After fertilizing, no more IPTG exists in the soil to bind LacI. As a result, LacI with a tag which stabilize the protein takes time to accumulate to a certain high concentration, which is the repression threshold of promoter 2, aiming to represses promoter 2 as well as the expression of cI. The time needed to finish this progress is the designed “memory time”. During this process, E. coli takes its own responsibility to deliver Mo. And after that, it can be killed to reduce the pollution to environment.

As is shown in table 1, all the biobricks in the design are from the top 10 most used parts of iGEM to guarantee the feasibility.

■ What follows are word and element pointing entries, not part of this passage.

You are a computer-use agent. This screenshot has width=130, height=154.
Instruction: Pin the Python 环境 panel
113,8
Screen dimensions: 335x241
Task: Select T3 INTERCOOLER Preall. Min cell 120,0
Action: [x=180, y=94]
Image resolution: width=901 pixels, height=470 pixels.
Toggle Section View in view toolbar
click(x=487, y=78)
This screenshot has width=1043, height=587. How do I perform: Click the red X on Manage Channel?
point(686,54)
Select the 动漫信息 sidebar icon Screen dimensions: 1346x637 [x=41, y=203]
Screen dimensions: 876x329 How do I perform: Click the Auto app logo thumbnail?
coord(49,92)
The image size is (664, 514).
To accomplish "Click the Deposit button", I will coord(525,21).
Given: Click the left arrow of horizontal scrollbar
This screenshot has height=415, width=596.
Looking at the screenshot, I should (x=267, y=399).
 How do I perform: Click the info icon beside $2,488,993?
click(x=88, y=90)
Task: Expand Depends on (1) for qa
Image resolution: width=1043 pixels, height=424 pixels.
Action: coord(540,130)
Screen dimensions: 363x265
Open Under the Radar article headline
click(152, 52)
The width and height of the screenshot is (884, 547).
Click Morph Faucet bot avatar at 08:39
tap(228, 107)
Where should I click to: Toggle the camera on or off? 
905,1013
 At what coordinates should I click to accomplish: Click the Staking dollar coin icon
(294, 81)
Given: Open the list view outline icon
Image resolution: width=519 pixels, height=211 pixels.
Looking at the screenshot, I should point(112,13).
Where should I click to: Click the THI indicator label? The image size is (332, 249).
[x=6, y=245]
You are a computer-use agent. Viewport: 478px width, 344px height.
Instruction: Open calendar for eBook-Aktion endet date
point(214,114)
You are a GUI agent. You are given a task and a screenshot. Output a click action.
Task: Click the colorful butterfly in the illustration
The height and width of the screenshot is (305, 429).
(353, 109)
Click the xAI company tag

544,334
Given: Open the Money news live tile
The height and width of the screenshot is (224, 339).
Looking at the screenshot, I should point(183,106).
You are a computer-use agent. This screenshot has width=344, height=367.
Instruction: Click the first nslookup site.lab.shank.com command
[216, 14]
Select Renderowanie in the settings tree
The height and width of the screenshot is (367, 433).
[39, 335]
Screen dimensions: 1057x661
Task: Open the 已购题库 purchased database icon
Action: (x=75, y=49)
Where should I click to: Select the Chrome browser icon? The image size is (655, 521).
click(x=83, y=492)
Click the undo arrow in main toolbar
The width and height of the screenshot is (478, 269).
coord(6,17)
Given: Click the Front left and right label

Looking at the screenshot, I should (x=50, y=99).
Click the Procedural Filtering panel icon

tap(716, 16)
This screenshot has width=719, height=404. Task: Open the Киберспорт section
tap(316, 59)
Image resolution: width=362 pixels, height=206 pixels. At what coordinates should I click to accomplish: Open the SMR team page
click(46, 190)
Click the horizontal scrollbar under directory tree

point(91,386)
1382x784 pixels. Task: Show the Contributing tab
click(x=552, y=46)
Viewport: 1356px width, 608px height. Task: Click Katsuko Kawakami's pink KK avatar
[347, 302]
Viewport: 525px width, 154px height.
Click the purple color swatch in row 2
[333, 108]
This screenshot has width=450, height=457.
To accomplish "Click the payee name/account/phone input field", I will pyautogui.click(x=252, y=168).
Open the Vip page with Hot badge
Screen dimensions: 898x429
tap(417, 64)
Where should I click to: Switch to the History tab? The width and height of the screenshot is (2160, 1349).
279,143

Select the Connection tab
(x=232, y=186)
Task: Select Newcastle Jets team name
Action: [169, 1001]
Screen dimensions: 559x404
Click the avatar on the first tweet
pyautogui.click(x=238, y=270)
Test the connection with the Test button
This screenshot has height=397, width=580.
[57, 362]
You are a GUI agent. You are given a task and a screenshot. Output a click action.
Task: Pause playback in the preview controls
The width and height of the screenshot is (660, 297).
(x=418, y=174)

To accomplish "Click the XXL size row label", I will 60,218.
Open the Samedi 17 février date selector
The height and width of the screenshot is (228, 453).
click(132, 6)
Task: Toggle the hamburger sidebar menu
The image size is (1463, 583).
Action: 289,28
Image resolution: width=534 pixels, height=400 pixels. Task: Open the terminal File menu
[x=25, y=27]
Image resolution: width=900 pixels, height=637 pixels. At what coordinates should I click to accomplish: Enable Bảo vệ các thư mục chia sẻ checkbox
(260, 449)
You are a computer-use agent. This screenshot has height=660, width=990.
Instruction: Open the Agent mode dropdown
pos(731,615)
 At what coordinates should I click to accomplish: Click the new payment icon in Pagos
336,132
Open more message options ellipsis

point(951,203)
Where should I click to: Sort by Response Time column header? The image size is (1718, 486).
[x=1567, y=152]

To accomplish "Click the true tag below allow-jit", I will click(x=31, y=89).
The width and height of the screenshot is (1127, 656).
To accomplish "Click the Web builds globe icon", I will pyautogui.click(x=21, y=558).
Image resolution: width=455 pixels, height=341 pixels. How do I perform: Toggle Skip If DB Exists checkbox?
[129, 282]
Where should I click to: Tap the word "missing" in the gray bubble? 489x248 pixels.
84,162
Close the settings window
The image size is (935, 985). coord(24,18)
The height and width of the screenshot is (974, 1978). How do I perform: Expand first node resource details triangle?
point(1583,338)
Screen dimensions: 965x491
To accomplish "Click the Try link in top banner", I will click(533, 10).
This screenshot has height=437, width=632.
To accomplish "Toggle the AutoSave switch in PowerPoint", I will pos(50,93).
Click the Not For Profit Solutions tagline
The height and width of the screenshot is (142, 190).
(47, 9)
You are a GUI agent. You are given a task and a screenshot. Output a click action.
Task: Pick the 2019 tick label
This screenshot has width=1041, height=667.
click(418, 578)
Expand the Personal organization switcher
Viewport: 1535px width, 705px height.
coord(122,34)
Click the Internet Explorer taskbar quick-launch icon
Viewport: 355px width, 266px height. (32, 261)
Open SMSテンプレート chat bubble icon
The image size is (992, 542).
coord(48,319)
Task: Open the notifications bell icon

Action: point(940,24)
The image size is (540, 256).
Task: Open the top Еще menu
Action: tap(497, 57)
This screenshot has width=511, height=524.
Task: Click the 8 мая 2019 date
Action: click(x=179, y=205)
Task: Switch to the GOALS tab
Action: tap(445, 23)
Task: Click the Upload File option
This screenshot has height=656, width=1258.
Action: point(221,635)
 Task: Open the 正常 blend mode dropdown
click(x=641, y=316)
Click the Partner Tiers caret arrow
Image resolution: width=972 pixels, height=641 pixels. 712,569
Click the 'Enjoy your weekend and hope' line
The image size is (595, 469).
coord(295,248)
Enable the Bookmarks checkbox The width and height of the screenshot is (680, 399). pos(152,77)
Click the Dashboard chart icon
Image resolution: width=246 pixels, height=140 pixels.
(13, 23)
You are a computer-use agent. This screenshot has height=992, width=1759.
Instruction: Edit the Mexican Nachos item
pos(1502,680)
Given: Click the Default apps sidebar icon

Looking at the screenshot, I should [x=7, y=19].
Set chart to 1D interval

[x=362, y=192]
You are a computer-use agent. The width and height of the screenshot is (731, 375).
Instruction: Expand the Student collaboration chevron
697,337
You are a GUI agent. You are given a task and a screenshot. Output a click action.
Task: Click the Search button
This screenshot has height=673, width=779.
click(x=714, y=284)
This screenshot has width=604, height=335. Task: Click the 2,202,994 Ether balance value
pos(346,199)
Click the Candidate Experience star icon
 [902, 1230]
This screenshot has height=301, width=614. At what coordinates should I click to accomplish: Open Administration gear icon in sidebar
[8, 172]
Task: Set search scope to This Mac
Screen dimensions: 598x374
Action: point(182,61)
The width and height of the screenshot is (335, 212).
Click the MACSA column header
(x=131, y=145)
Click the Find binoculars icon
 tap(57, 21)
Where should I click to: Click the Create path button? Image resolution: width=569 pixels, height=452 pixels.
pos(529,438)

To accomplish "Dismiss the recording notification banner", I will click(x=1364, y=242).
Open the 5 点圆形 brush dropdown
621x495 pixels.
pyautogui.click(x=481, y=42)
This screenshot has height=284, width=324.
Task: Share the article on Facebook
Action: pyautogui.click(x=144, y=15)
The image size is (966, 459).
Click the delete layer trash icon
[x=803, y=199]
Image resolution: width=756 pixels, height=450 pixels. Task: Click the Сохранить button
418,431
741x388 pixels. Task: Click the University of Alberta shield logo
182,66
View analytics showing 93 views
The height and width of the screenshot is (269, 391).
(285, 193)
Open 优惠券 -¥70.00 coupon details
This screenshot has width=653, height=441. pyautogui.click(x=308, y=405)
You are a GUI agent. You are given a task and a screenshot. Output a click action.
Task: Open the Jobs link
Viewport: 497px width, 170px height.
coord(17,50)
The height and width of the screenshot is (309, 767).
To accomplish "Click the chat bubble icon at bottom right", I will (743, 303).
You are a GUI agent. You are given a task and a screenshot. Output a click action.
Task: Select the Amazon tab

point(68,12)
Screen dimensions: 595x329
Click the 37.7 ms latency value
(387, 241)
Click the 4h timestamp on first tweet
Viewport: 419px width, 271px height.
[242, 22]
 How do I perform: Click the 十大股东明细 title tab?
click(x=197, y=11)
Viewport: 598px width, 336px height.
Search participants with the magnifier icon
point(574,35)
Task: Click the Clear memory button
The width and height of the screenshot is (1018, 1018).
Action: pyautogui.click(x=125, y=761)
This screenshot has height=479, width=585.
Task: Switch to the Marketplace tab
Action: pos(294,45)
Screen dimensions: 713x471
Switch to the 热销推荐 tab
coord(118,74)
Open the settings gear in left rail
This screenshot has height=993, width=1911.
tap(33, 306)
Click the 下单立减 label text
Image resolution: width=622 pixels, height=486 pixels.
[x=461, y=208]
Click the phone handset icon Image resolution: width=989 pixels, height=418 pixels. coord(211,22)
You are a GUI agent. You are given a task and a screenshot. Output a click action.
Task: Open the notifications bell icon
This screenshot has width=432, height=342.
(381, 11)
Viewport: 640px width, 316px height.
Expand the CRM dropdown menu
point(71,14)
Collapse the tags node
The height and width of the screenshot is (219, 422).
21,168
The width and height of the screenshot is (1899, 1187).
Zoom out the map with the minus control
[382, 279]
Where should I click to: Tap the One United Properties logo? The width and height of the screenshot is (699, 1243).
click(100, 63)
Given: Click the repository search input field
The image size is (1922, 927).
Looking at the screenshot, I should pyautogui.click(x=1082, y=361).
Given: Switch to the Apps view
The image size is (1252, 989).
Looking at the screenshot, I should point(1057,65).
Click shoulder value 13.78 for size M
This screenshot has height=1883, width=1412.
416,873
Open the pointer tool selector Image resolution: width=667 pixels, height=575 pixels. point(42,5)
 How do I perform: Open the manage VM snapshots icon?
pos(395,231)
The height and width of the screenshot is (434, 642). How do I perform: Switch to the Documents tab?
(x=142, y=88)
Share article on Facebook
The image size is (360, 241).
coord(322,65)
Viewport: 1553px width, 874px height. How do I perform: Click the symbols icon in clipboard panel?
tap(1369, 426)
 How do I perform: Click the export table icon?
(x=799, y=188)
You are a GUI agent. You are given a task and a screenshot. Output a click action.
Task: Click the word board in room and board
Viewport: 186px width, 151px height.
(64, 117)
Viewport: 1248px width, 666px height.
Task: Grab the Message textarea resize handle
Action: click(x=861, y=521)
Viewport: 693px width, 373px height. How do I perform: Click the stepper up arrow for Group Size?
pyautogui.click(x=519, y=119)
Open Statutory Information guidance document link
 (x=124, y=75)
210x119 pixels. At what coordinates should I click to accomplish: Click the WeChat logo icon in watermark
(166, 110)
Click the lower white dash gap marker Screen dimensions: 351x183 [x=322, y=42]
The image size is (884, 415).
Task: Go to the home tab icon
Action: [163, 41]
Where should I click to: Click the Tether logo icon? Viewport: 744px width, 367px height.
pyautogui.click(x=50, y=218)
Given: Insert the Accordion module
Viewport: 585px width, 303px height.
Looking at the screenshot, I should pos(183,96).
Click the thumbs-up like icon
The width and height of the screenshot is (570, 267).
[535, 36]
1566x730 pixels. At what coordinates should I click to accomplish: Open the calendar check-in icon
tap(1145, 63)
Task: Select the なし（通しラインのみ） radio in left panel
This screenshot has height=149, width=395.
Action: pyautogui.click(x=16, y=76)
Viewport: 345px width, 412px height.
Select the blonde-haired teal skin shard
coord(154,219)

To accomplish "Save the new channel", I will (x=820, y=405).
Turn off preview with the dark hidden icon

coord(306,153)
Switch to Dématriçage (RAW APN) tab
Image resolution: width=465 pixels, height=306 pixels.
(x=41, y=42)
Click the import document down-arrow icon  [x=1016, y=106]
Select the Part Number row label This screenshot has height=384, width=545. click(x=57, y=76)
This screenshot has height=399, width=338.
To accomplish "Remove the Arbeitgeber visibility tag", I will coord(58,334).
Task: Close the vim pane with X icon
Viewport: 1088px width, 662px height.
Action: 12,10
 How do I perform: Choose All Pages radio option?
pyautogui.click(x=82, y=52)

Table 1 Biobricks used in the design



In the future, we plan to model the “memory time” and do more wet-experiments to confirm its feasibility. As for the modeling, we will test the expression level of promoter 1, the minimal stand of LacI to repress promoter 2 and the degradation speed of LacI. On the other hand, we will test the background expression of CI after removing IPTG to check if the CI concentration is low enough to open the promoter 3. Then we will strive to make this system more effective.

References

Hazan R, Engelberg-Kulka H. mazEF: a chromosomal toxin-antitoxin module that triggers programmed cell death in bacteria. Journal of Cell Science 118:4327-4332

Hazan R, Sat B, Engelberg-Kulka H. Escherichia coli mazEF-Mediated Cell Death Is Triggered by Various Stressful Conditions. Journal of Bacterology 186(11):3663-3669. Schuster CF, Park JH, Prax M.Characterization of a mazEF Toxin-Antitoxin Homologue from Staphylococcus equorum. Journal of Bacteriology 195:115-125

Lewis D, Le P, Zurla C, Finzi L, Adhya S.Multilevel autoregulation of λ repressor protein CI by DNA looping in vitro. PNAS 108:14807-14812.

Wedler H, Wambutt R. A temperature-sensitive lambda cI repressor functions on a modified operator in yeast cells by masking the TATA element. NCBI 248:499-505.